After the Agent Group ID is obtained for this example, go to Dashboards in Grafana and click New Dashboard, then Add visualization. In the panel editor, select your Frends Platform API data source.
Now configure the query. Set Type to JSON, Parser to Backend, Source to URL, and Format to Table. For the URL, enter https://<your-tenant>.frendsapp.com/api/v1/instances/<your-agent-group-id>—make sure to replace <your-agent-group-id> with the actual ID you copied earlier. Set the Method to GET.
If you want to limit the results, click URL options and add a parameter like pageSize=100. The Infinity plugin will automatically parse the JSON response and display it as a table.
Transform and Visualize the Data
Once you have data flowing in, you can refine how it's displayed. Head to the Transform tab where you can organize fields—hide unnecessary columns, rename them, or reorder them to show what matters most (like id, processName, status, started, and durationInMs). You can also apply filters based on field values or format timestamps and numbers to make them more readable.
For the visualization type, choose what works best for your needs. A Table is perfect for viewing a detailed list of Process Instances. Use Stat to show a single value like the total count of failed instances. Time series lets you plot execution counts or duration over time, and Bar gauge works great for visualizing metrics like execution duration.
Save the Dashboard
Once you're happy with your panel, click Apply to save the configuration. Then click the Save icon at the top of the dashboard and give it a descriptive name—something like "Production Agent Group - Process Instances" helps you identify it quickly later.
Congratulations! You now have a production-ready Frends monitoring dashboard with automatic OAuth2 token refresh. No more manually updating tokens every hour.
Additional Configuration Examples
Monitor Failed Executions for an Agent Group
Want to keep a close eye on failures? Create a panel that monitors only failed process instances for your Agent Group. Use the endpoint https://<your-tenant>.frendsapp.com/api/v1/instances/<your-agent-group-id> with a GET method, and add the query parameter stateFilter=ShowFailed.
Display this as a table with a red color scheme to make failures stand out. Set the refresh interval to every 30 seconds so you catch issues quickly, and configure a threshold alert when the count exceeds a certain number.

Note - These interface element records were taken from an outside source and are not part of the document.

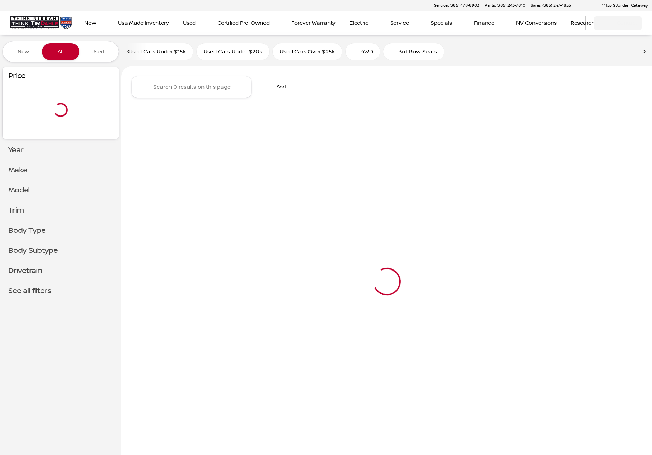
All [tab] (61, 52)
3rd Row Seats (413, 52)
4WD (363, 52)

Monitor Multiple Status Types
For a comprehensive view, create multiple panels on the same dashboard showing different execution statuses.
Set up a Failed Instances panel using https://<your-tenant>.frendsapp.com/api/v1/instances/<your-agent-group-id>?stateFilter=ShowFailed displayed as a Stat with a red threshold. Add a Running Instances panel with stateFilter=ShowRunning shown in blue, and a Completed Instances panel with stateFilter=ShowFinished in green. This gives you an at-a-glance overview of your system's health.

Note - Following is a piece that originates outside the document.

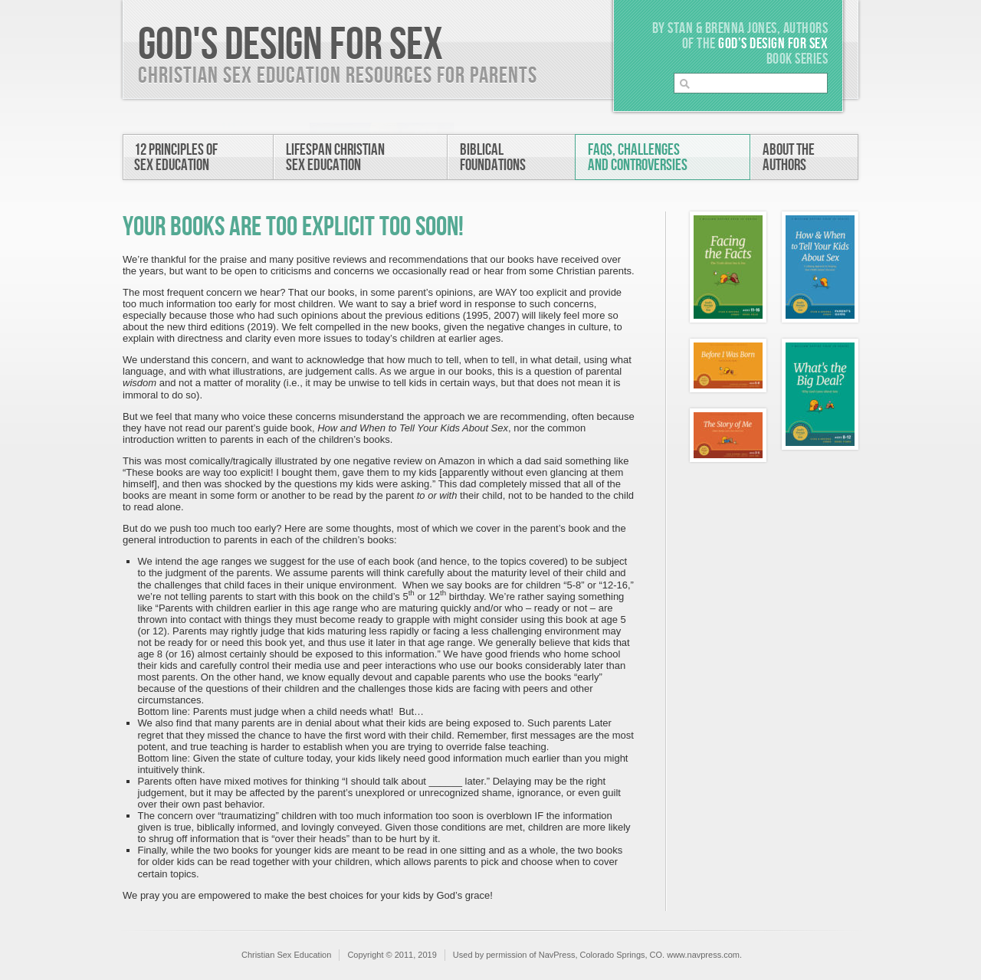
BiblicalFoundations (493, 157)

Dashboard Organization by Environment
Smart organization makes all the difference. Create separate dashboards for each environment to keep things clean and focused.
Your Production Dashboard should monitor production Agent Groups with strict alerts and shorter refresh intervals (like 30 seconds), focusing on failed executions and performance metrics. For your Development Dashboard, use longer refresh intervals to reduce API load and focus on execution logs and debugging information. Your Testing/QA Dashboard can track test execution success rates and monitor specific test processes.